[What is required] Reproduce every line in the listing that contains the word "computer".

* * * *

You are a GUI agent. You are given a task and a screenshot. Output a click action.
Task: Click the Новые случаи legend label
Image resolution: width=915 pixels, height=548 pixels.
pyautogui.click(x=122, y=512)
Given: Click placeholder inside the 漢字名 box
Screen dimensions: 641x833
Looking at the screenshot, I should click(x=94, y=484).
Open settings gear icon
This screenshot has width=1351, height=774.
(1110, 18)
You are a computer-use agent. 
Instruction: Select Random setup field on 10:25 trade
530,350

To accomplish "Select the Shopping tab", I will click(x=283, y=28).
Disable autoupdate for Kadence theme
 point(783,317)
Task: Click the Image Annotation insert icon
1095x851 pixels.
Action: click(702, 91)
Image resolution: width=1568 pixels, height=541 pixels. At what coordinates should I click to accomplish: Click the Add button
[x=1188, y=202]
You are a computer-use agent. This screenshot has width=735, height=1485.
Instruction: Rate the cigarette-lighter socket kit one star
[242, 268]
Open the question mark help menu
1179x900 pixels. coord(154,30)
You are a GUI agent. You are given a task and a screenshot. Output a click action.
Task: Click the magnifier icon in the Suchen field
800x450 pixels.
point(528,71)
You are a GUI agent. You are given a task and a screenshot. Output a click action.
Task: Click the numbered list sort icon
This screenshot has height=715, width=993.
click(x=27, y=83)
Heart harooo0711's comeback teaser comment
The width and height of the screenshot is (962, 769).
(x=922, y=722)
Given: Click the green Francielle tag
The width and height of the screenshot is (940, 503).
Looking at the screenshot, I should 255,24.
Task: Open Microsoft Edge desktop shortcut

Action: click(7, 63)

* * * *

[Answer box]
You are a computer-use agent. 
You are a computer-use agent. This screenshot has width=735, height=1485.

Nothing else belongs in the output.